[START Provided information]

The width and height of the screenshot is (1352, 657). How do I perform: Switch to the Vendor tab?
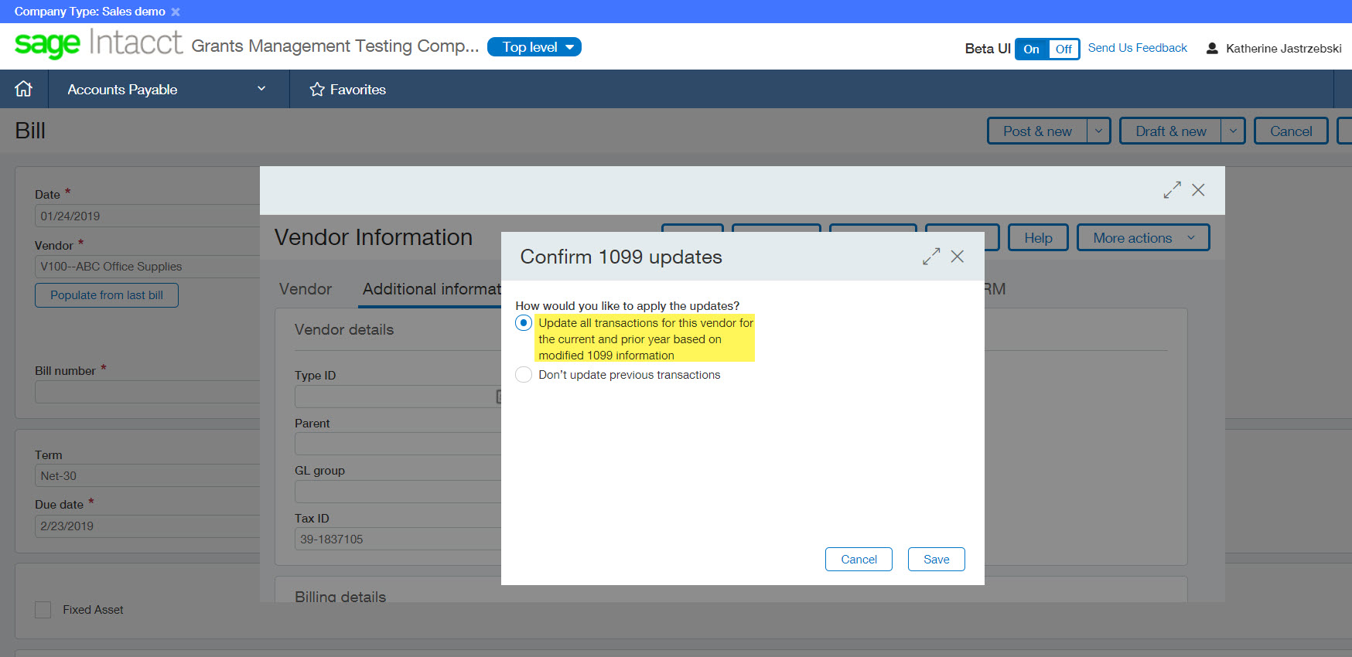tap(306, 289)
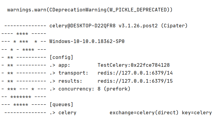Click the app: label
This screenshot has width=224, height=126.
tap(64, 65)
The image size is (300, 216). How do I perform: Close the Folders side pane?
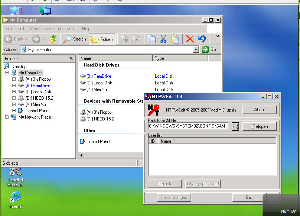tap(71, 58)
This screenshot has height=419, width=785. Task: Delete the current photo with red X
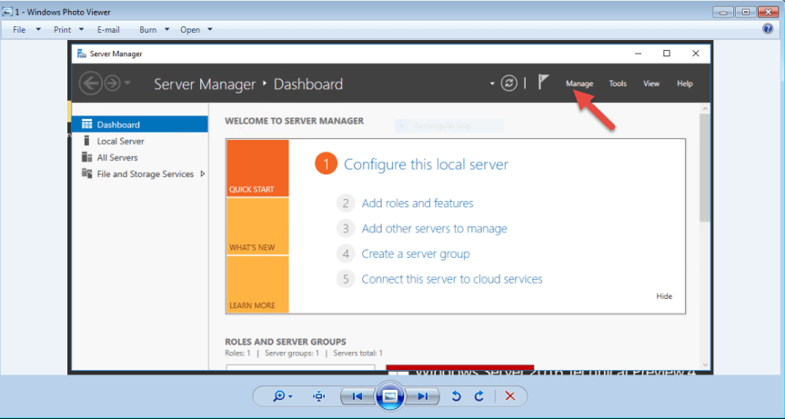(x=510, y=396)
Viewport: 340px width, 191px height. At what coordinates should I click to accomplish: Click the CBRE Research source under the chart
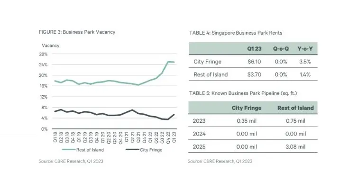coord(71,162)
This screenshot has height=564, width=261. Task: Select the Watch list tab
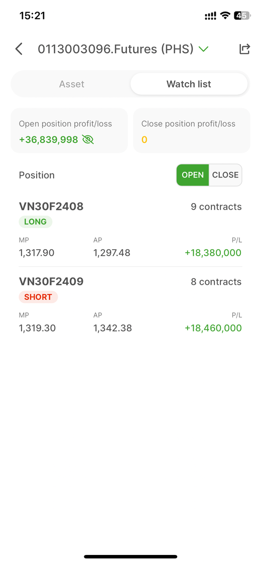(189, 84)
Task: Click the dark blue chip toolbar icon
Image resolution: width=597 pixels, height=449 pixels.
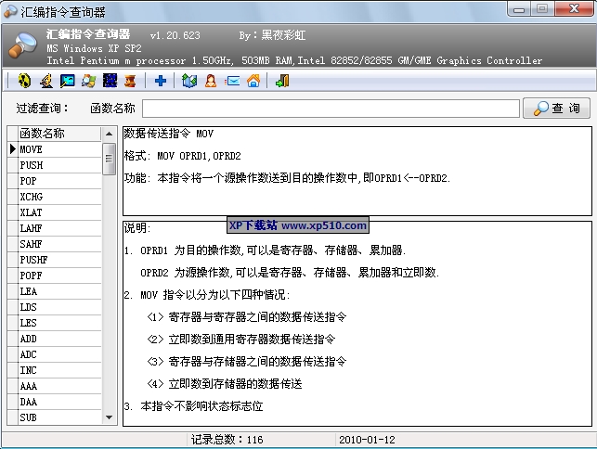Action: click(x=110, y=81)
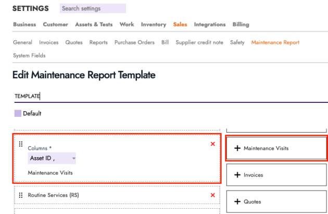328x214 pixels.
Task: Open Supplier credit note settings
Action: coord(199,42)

[END Provided information]
[START Provided information]

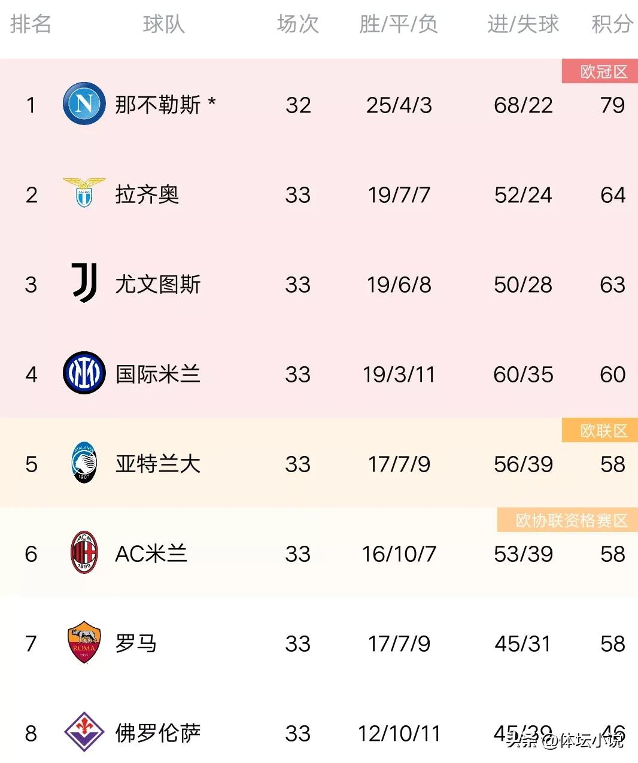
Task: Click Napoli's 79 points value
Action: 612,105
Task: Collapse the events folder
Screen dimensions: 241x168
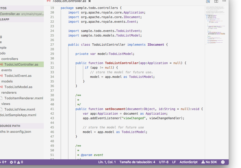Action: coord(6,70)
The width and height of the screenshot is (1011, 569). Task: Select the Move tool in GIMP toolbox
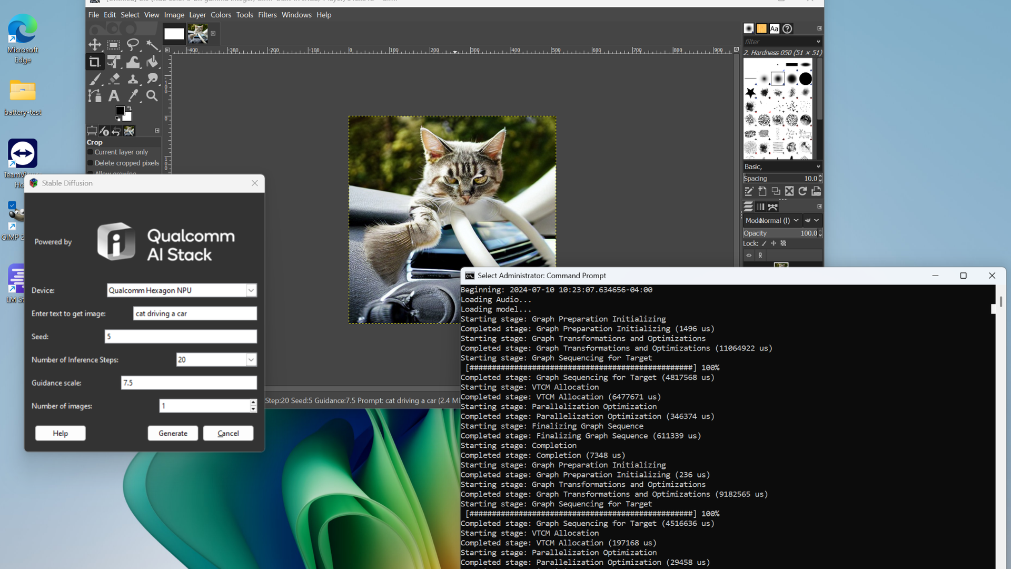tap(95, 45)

[END Provided information]
[START Provided information]

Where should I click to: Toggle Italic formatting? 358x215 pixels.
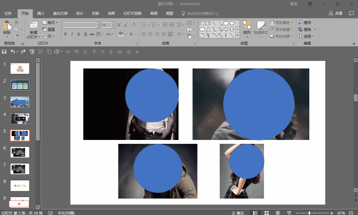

[END Provided information]

▶ [Description of the task]: Express the lines as a JSON list of strings, one string per line with blank lines left out, starting at the line that contains "The image size" and ending at the line that contains "(x=510, y=396)". Leave out the pictures.

▶ [Output below]:
[
  "The image size is (300, 216). How do I perform: Close the Folders side pane?",
  "tap(71, 58)",
  "This screenshot has height=419, width=785. Task: Delete the current photo with red X",
  "(x=510, y=396)"
]